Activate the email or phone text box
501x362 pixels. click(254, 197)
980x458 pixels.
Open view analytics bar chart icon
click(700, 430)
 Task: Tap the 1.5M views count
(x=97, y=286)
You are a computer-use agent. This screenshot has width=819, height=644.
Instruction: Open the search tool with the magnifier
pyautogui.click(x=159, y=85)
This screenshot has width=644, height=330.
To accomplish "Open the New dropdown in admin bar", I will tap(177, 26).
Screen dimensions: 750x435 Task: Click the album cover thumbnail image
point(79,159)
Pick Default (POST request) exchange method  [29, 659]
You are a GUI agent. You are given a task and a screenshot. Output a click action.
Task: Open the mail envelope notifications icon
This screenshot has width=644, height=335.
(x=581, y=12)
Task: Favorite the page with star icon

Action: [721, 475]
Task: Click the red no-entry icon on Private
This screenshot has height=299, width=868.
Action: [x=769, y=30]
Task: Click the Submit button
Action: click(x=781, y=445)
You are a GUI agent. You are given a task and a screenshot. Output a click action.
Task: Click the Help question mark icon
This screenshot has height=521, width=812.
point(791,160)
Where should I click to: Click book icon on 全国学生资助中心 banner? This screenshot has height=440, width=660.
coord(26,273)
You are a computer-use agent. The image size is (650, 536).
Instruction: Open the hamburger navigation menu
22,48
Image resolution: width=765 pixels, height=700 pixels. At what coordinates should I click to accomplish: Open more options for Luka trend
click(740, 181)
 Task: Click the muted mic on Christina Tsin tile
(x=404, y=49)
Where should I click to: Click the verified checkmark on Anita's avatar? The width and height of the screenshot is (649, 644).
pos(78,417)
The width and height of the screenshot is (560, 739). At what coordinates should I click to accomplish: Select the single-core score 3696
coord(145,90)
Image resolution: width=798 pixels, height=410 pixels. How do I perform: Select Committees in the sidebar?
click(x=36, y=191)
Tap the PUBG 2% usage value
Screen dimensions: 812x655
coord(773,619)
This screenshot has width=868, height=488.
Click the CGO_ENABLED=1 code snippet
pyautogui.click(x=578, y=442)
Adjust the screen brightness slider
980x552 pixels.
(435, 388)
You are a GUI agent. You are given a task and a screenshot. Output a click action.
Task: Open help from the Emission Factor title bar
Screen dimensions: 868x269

WORK TASK:
Your task is to restate every record exactly.

RESULT OF THIS TASK:
Activate the email or phone text box
501x362 pixels. click(254, 197)
980x458 pixels.
Open view analytics bar chart icon
click(700, 430)
 Task: Tap the 1.5M views count
(x=97, y=286)
You are a computer-use agent. This screenshot has width=819, height=644.
Instruction: Open the search tool with the magnifier
pyautogui.click(x=159, y=85)
This screenshot has width=644, height=330.
To accomplish "Open the New dropdown in admin bar", I will tap(177, 26).
Screen dimensions: 750x435 Task: Click the album cover thumbnail image
point(79,159)
Pick Default (POST request) exchange method  [29, 659]
You are a GUI agent. You are given a task and a screenshot. Output a click action.
Task: Open the mail envelope notifications icon
This screenshot has width=644, height=335.
(x=581, y=12)
Task: Favorite the page with star icon

Action: [721, 475]
Task: Click the red no-entry icon on Private
This screenshot has height=299, width=868.
Action: [x=769, y=30]
Task: Click the Submit button
Action: click(x=781, y=445)
You are a GUI agent. You are given a task and a screenshot. Output a click action.
Task: Click the Help question mark icon
This screenshot has height=521, width=812.
point(791,160)
Where should I click to: Click book icon on 全国学生资助中心 banner? This screenshot has height=440, width=660.
coord(26,273)
You are a computer-use agent. The image size is (650, 536).
Instruction: Open the hamburger navigation menu
22,48
Image resolution: width=765 pixels, height=700 pixels. At what coordinates should I click to accomplish: Open more options for Luka trend
click(740, 181)
 Task: Click the muted mic on Christina Tsin tile
(x=404, y=49)
Where should I click to: Click the verified checkmark on Anita's avatar? The width and height of the screenshot is (649, 644).
pos(78,417)
The width and height of the screenshot is (560, 739). At what coordinates should I click to accomplish: Select the single-core score 3696
coord(145,90)
Image resolution: width=798 pixels, height=410 pixels. How do I perform: Select Committees in the sidebar?
click(x=36, y=191)
Tap the PUBG 2% usage value
Screen dimensions: 812x655
coord(773,619)
This screenshot has width=868, height=488.
Click the CGO_ENABLED=1 code snippet
pyautogui.click(x=578, y=442)
Adjust the screen brightness slider
980x552 pixels.
(435, 388)
You are a GUI agent. You are given a task and a screenshot. Output a click action.
Task: Open help from the Emission Factor title bar
Screen dimensions: 868x269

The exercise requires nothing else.